- ОТРЫВОК:
■ ■ ■ ■ ■ ■ ■
Выбрать главу
Груз на сердце лег, в смятенье грудь, тех дней безмятежных уже не смогу вернуть.

Серьезно и проникновенно передавала она простую, чистую поэзию народных песен. Она часто исполняла шотландскую песенку на слова Бернса:

Целуй нежней — пора расстаться. Уж никогда нам не встречаться.

И когда ее спрашивали, как она при этом сама удерживалась от слез, с ясной улыбкой отвечала: «А я выплакалась заранее».

И растроганным слушателям, которые уже готовы были попла­кать и пожалеть бедную одинокую женщину, приходилось пря­тать платочки.

Все члены тогдашней нашей королевской фамилии были люби­телями музыки, и если концерты Евы Нансен совпадали с ежегод­ными приездами короля в Христианию, то он сам и вся его семья с удовольствием присутствовали на них. Особенно горячим поклон­ником ее был принц Оген. Рассказывают, что однажды Ева из кокетства спела «Спи, милый принц мой, усни...», перефразировав песню Моцарта.
■ ■ ■ ■ ■ ■ ■
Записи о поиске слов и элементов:
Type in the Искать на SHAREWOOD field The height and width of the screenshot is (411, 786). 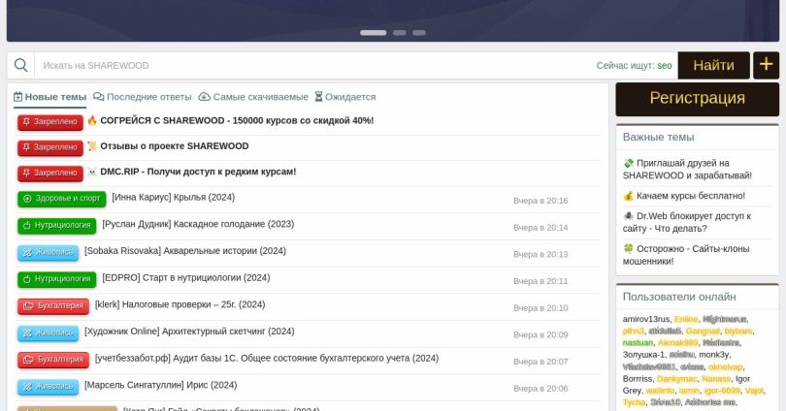click(x=311, y=65)
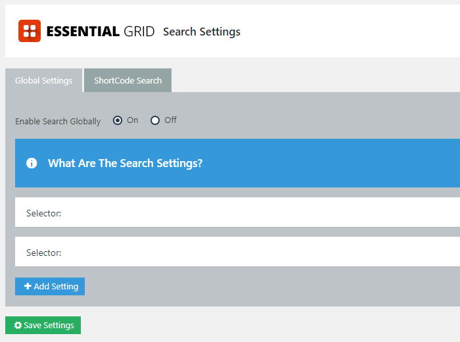Screen dimensions: 460x342
Task: Click the "Off" label text
Action: pyautogui.click(x=171, y=120)
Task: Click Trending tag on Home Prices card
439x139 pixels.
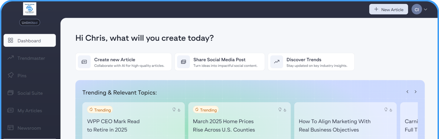Action: pyautogui.click(x=206, y=110)
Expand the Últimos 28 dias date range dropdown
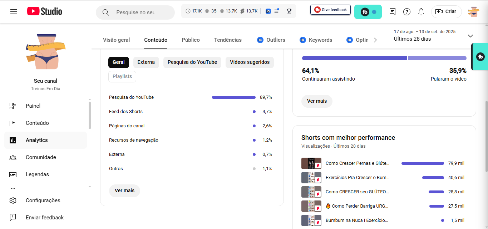Image resolution: width=488 pixels, height=229 pixels. (x=470, y=36)
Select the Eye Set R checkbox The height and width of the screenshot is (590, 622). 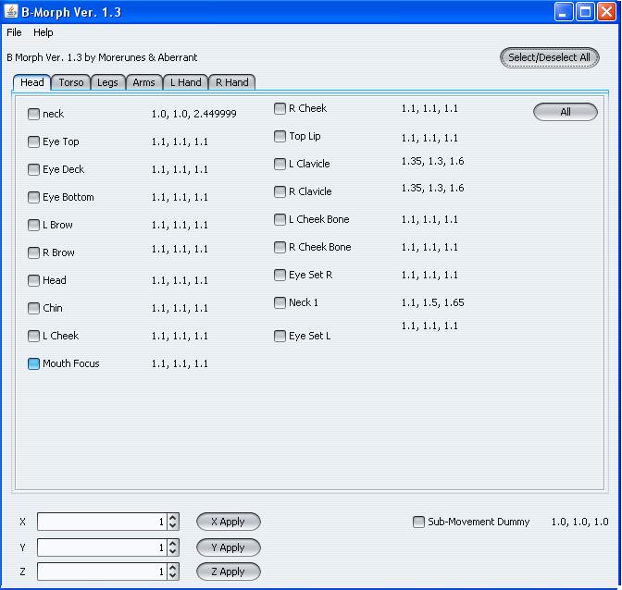[280, 276]
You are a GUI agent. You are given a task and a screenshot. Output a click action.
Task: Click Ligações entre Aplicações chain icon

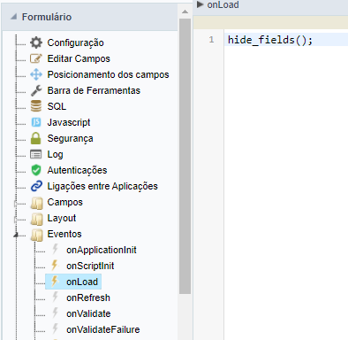point(36,186)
■ ■ ■ ■ ■ ■ ■
- ЗАДАНИЕ:
Можете обновить отрывок о Еве Нансен от «Серьезно и проникновенно» до «нам не встречаться.», заменив «шотландскую» на «ирландскую»?

- РЕШЕНИЕ:
Серьезно и проникновенно передавала она простую, чистую поэзию народных песен. Она часто исполняла ирландскую песенку на слова Бернса:

Целуй нежней — пора расстаться. Уж никогда нам не встречаться.